Supplied passage:

One of the things we’re proudest of at Qumulo is the relationship we have with our customers. We support them with a dedicated Customer Success team that communicates over Slack and on the phone, and uses cloud-based monitoring to resolve any issues customers have efficiently and as swiftly as possible. Customers are our magnetic field – at the heart of everything we do.
At Qumulo, creating, storing and building with data is our super power, and that means we measure everything – including our ability to meet our customers’ needs to solve their problems with ease. That metric across our industry is known as a customer satisfaction Net Promoter Score (NPS), and Qumulo’s NPS reached 91 in the last quarter of our fiscal year. Perhaps even more impressive is that our customer satisfaction rating continues to trend up as our customer base grows!
Now, I’m an engineer, and I didn’t recognize that term “Customer Success” when I joined the company a few years ago. Today, I understand it’s like “Customer Support” on steroids: proactive, solution-oriented and dedicated to ensuring the customer is truly successful in using our file data platform to achieve their goals.
Investigating Issues with Cloud-Based Monitoring
How does Qumulo’s Customer Success (CS) team solve thorny issues in the field so quickly? Well, many of our customers have enabled Cloud-Based Monitoring or “Mission Qontrol” (we have a thing for the letter Q here), which is a phone-home feature that sends a myriad of system health metrics to our data-analytics system. Internally, our CS team is able to pull up and visualize charts of health metrics against their data to get really detailed insight into the behavior of our system—which is designed to manage a lot of complexity for our customers.
To visualize the health metrics data, we use an open-source application called Grafana, which can pull from an assortment of data sources. In-house, we design the data pipeline that gets all the health metrics data from our customer clusters, securely stored in a database, and does appropriate transformations on it along the way.

Available data:
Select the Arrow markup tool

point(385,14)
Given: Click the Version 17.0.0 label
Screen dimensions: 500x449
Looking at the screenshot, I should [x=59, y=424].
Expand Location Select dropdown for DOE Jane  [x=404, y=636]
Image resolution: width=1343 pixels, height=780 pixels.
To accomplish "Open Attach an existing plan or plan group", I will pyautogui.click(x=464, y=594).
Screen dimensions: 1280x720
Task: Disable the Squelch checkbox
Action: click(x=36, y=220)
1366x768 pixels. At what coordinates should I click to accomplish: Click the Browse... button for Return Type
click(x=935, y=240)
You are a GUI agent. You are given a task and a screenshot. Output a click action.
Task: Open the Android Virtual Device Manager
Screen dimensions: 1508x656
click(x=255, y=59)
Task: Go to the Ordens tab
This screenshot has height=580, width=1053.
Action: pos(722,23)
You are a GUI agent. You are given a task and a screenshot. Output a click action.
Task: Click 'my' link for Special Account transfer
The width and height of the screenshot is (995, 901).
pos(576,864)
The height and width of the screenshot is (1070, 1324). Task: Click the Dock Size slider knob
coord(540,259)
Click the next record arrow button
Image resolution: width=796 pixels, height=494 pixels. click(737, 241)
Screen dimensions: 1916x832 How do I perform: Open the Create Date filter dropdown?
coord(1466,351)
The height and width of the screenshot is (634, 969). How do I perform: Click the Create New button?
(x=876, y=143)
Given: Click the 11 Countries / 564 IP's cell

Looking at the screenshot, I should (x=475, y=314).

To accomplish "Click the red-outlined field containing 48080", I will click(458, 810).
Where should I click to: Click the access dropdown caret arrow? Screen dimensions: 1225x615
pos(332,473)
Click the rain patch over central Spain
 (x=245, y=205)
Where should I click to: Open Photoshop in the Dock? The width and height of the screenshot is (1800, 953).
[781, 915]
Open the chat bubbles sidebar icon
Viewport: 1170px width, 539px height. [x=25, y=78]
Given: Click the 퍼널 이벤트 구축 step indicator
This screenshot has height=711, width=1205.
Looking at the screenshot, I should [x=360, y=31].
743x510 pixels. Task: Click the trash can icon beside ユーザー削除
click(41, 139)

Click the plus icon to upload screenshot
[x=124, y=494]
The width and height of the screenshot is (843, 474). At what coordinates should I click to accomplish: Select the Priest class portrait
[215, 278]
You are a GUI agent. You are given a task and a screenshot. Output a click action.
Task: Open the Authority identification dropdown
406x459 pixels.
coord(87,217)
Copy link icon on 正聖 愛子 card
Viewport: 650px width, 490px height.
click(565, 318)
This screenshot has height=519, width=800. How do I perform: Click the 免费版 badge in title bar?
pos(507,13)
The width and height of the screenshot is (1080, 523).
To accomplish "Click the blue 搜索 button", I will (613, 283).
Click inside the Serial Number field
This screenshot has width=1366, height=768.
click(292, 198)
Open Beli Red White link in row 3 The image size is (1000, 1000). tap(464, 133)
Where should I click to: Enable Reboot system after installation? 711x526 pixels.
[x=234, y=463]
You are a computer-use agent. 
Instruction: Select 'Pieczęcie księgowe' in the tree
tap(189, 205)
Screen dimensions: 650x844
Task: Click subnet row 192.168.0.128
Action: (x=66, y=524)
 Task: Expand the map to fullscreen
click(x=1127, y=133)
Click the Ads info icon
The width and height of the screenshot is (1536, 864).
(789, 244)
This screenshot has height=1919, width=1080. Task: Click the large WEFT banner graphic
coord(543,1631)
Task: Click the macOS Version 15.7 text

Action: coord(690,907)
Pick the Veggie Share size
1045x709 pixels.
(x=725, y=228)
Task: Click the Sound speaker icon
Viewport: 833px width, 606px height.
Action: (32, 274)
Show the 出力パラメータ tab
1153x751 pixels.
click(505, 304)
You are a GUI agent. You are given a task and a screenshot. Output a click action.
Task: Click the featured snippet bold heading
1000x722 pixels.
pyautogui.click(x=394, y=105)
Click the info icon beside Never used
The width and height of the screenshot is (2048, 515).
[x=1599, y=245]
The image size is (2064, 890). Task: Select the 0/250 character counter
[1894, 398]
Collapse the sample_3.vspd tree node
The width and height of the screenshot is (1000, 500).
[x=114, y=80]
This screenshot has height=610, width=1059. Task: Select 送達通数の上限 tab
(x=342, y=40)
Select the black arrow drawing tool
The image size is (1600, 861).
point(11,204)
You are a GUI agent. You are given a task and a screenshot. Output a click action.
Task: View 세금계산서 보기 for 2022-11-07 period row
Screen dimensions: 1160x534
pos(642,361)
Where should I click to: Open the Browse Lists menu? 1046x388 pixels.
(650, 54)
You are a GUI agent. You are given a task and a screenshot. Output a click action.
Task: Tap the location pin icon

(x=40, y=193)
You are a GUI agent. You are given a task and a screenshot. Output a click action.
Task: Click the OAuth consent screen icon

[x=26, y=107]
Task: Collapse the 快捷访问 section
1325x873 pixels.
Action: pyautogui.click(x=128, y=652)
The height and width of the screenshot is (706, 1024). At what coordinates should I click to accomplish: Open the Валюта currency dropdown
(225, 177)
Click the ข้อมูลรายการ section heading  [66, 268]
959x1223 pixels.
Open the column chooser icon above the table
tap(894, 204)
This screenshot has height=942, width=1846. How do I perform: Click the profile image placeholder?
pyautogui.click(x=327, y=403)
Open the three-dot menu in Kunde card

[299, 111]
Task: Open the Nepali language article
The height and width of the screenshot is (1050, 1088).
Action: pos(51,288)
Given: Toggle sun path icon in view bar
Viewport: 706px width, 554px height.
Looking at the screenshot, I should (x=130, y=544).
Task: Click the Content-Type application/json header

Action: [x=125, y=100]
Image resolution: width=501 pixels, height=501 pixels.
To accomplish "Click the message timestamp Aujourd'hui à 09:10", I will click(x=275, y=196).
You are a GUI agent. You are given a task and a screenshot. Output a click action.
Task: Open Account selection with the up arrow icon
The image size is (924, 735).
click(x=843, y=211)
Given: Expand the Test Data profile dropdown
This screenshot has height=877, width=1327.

Task instructions:
(1) Please copy the Qumulo passage word for word, from "Investigating Issues with" up to and including "for our customers.".
(2) According to the Qumulo passage, what Net Promoter Score did the company reach in the last quarter of its fiscal year?
The material has no connection to the Qumulo passage.

Task-by-task answers:
(1)
Investigating Issues with Cloud-Based Monitoring
How does Qumulo’s Customer Success (CS) team solve thorny issues in the field so quickly? Well, many of our customers have enabled Cloud-Based Monitoring or “Mission Qontrol” (we have a thing for the letter Q here), which is a phone-home feature that sends a myriad of system health metrics to our data-analytics system. Internally, our CS team is able to pull up and visualize charts of health metrics against their data to get really detailed insight into the behavior of our system—which is designed to manage a lot of complexity for our customers.

(2) 91